:: DATA FOR THIS TASK

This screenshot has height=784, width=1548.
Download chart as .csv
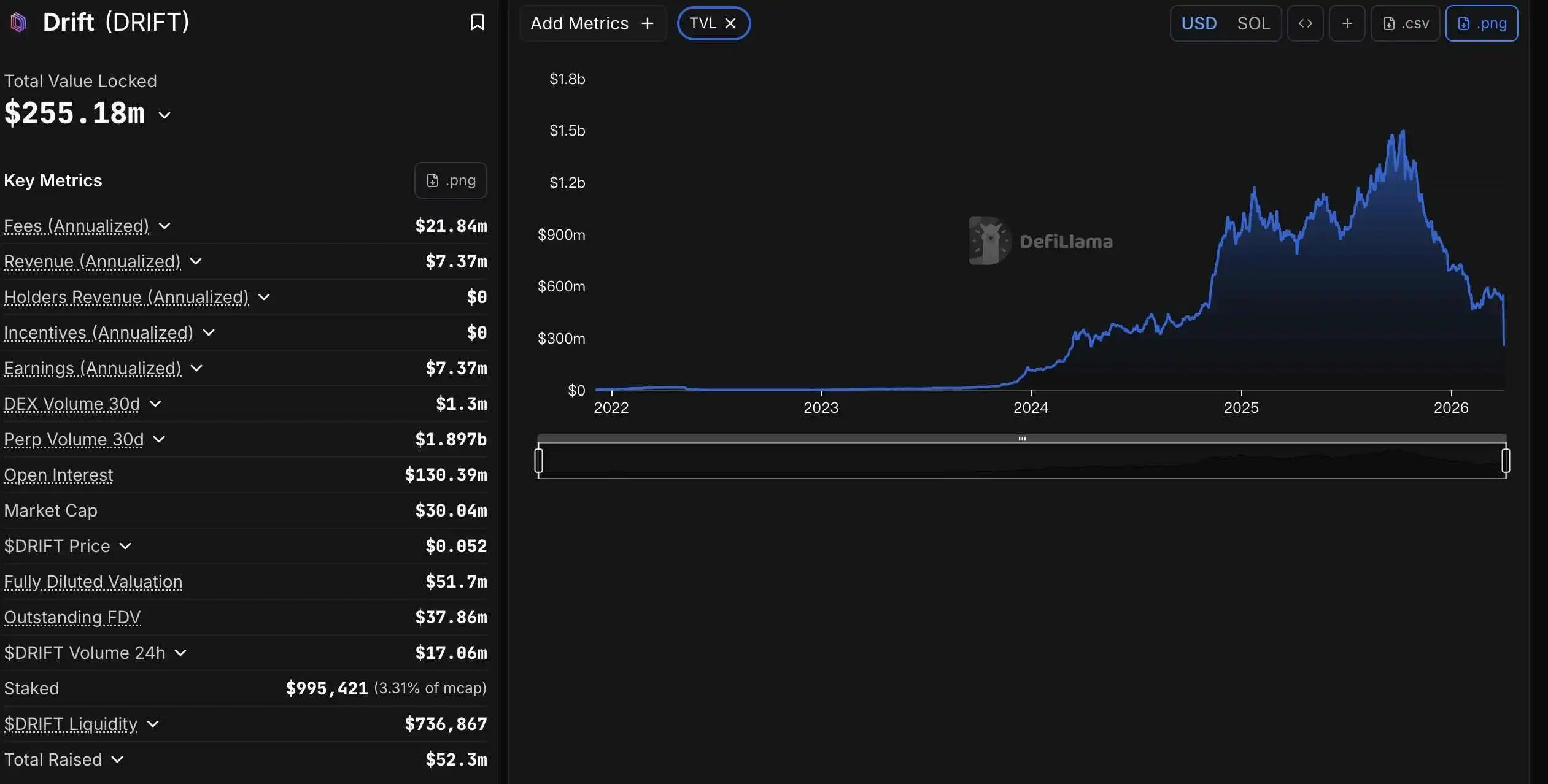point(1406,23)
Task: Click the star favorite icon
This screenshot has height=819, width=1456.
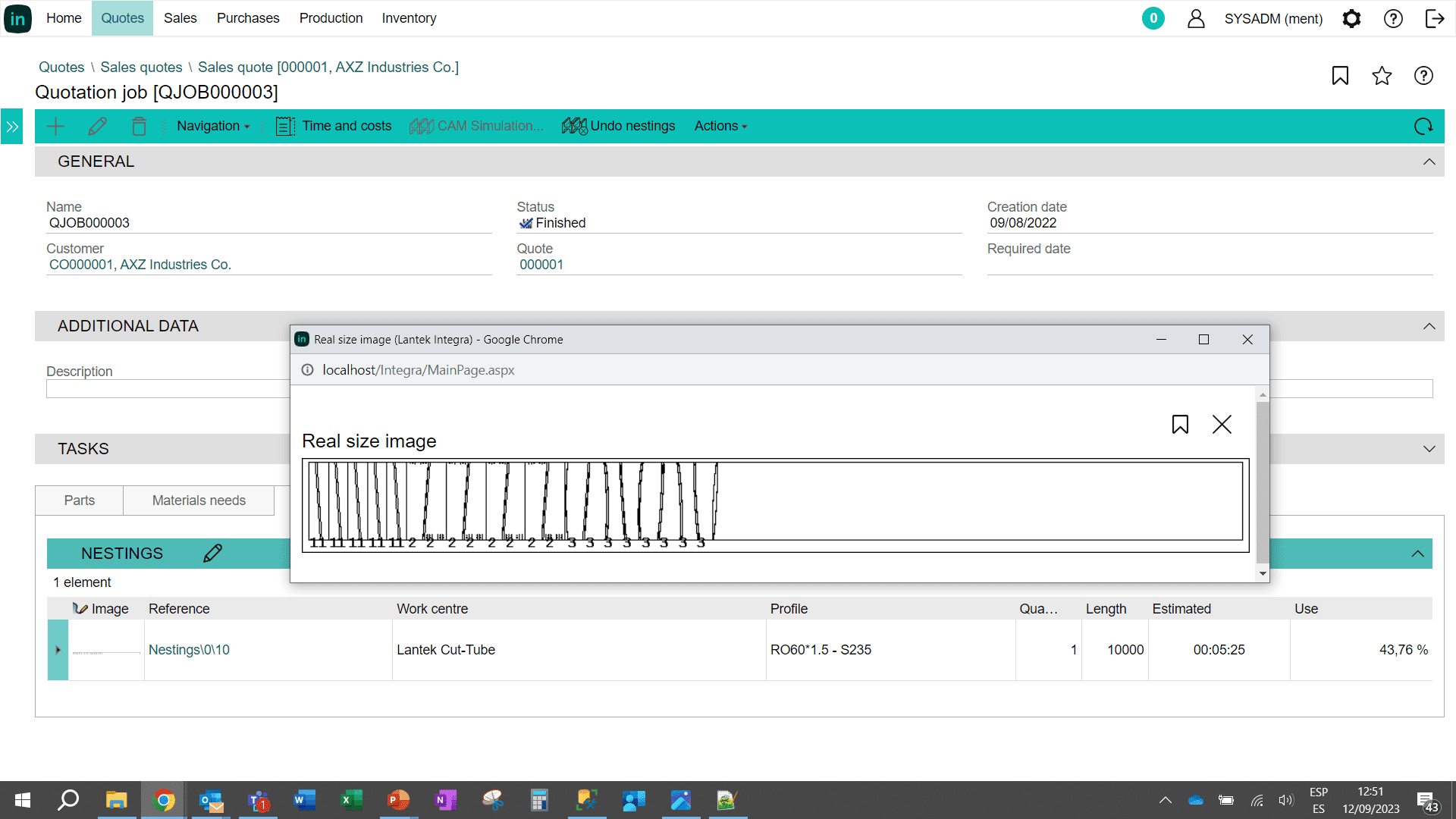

::::

__EXERCISE OBJECTIVE__
Retype precisely, and only, the lines from the one holding "Task: Click the star favorite icon" through the final line of the data above, with the pictures omitted.

__ANSWER TO THIS EXERCISE__
Task: Click the star favorite icon
This screenshot has height=819, width=1456.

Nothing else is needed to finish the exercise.